Another thing you will need to do is to write down the different types of words and operators that make up your language. These words and operators are called lexemes and represent the tokens of your language. I represented these tokens in the grammar <like_this>, except for the parenthesis which represented themselves.
You will most likely want to describe your lexemes with a set of regular expressions. You should be familiar with these if you use grep, sed, awk, or perl. They are a way of describing what is known as a regular language which can be processed by something known as a Finite State Automaton. That is just a fancy way of saying that it is a program that can make a decision about changing state by considering only its current state and the next input (the next character of input). For example part of your lexical description might be:
[A-Z] variable-identifier
sqrt function-identifier
log function-identifier
[0-9]+ unsigned-literal
+ operator
- operator
There are also tools which can generate code for this. lex which is one of these is highly integrated with the parser generating program yacc, but since you are trying to learn you can also write your own tokenizer/lexical analysis code in C.

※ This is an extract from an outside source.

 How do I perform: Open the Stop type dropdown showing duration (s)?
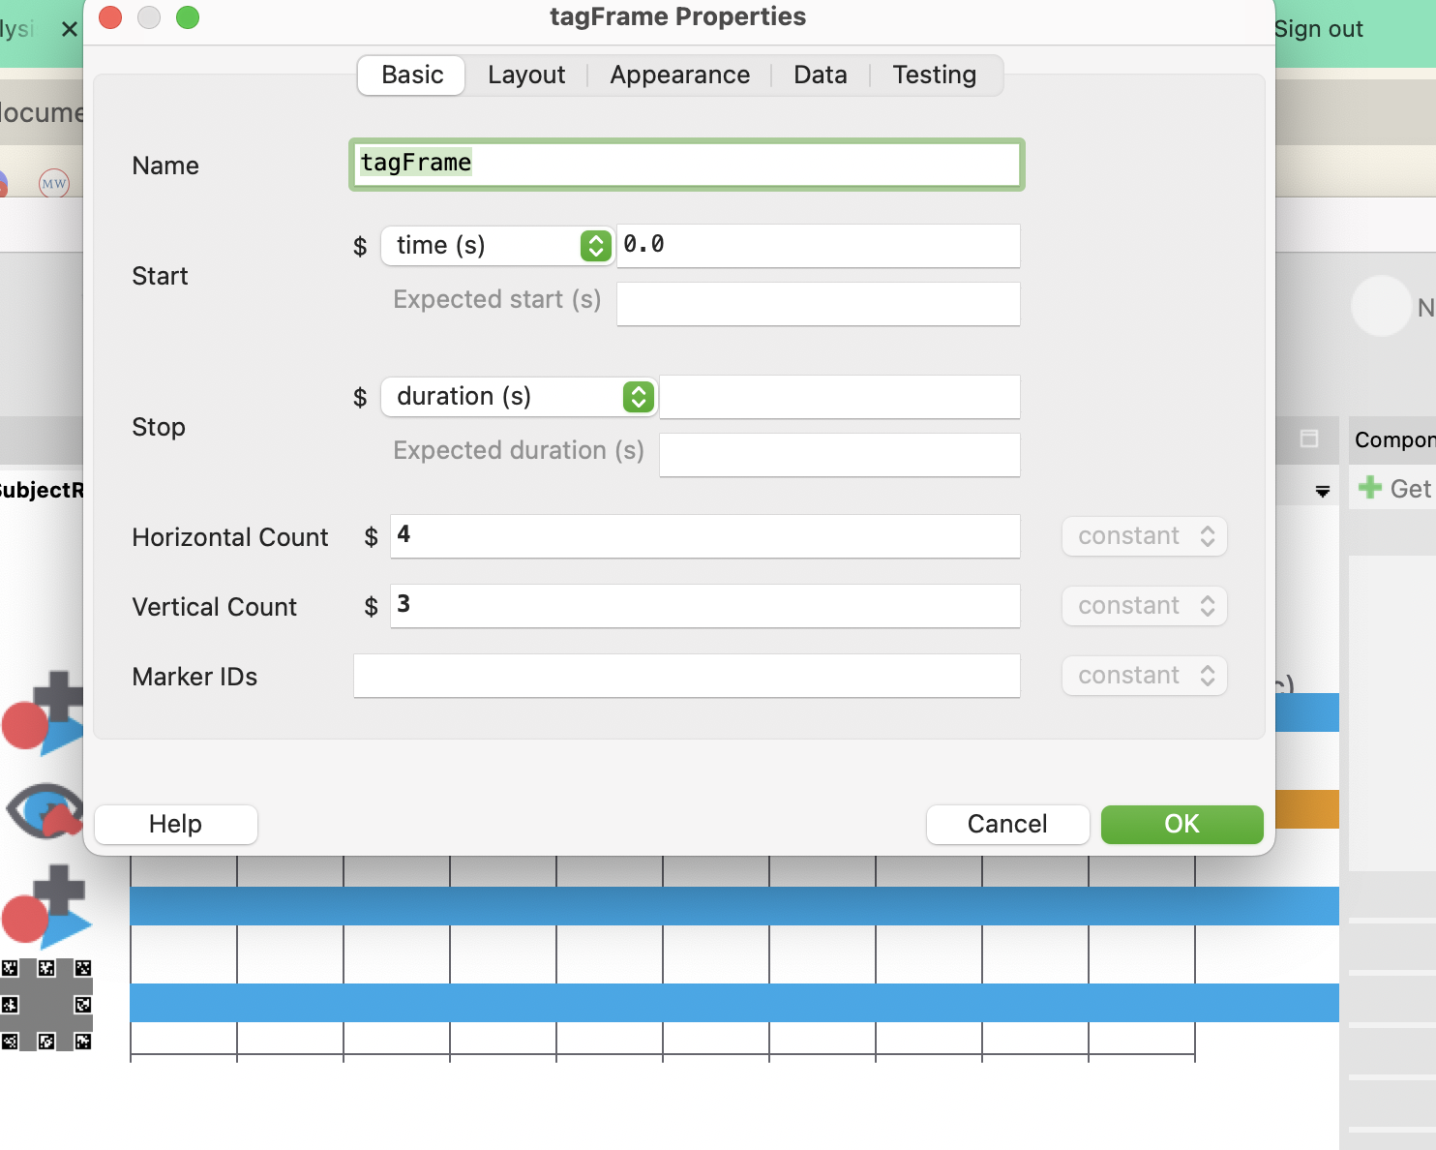click(x=518, y=397)
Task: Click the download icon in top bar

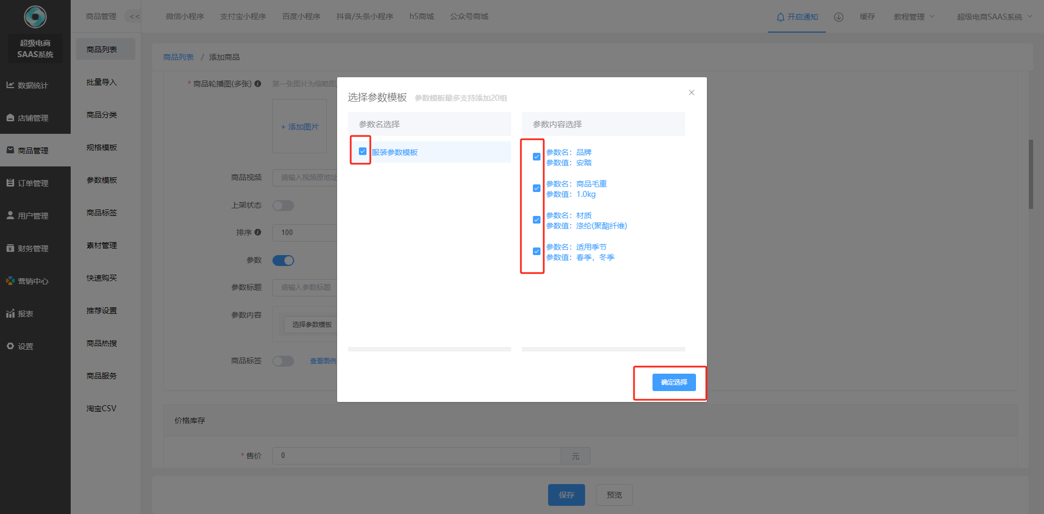Action: (838, 17)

After you have done all of this (it will probably take you quite a while) you will need to have your parser build a tree to represent the expressions and grammar of the input. In the simple case of expression evaluation (like writing a simple command line calculator program) you could have your parser evaluate the formula as it processed the input, but for your case, as I understand it, you will need to make a tree (or Reverse Polish representation, but trees are easier in my opinion).
Then after you have read the values for the variables you can traverse the tree and calculate an actual number.
Possibly the easiest thing to do is use an embedded language like Lua or Python, for both of which the interpreter is written in C. Unfortunately, if you go the Lua route you'll have to convert the binary operations to function calls, in which case it's likely easier to use Python. So I'll go down that path.
If you just want to output the result to the console this is really easy and you won't even have to delve too deep in Python embedding. Since, then you only have to write a single line program in Python to output the value.
Here is the Python code you could use:
exec "import math;A=<vala>;B=<valb>;C=<valc>;D=<vald>;print <formula>".replace("^", "**").replace("log","math.log").replace("ln", "math.log").replace("sin","math.sin").replace("sqrt", "math.sqrt").replace("cos","math.cos")
Note the replaces are done in Python, since I'm quite sure it's easier to do this in Python and not C. Also note, that if you want to use xor('^') you'll have to remove .replace("^","**") and use ** for powering.
I don't know enough C to be able to tell you how to generate this string in C, but after you have, you can use the following program to run it:
#include <Python.h>
int main(int argc, char* argv[])
{
char* progstr = "...";
Py_Initialize();
PyRun_SimpleString(progstr);
Py_Finalize();
return 0;
}
You can look up more information about embedding Python in C here: Python Extension and Embedding Documentation
If you need to use the result of the calculation in your program there are ways to read this value from Python, but you'll have to read up on them yourself.
Also, you should review your posts to SO and other posts regarding Binary Trees. Implement this using a tree structure. Traverse as infix to evaluate. There have been some excellent answers to tree questions.
If you need to store this (for persistance as in a file), I suggest XML. Parsing XML should make you really appreciate how easy your assignment is.
Check out this post:
http://blog.barvinograd.com/2011/03/online-function-grapher-formula-parser-part-2/
It uses ANTLR library for parsing math expression, this one specifically uses JavaScript output but ANTLR has many outputs such as Java, Ruby, C++, C# and you should be able to use the grammar in the post for any output language.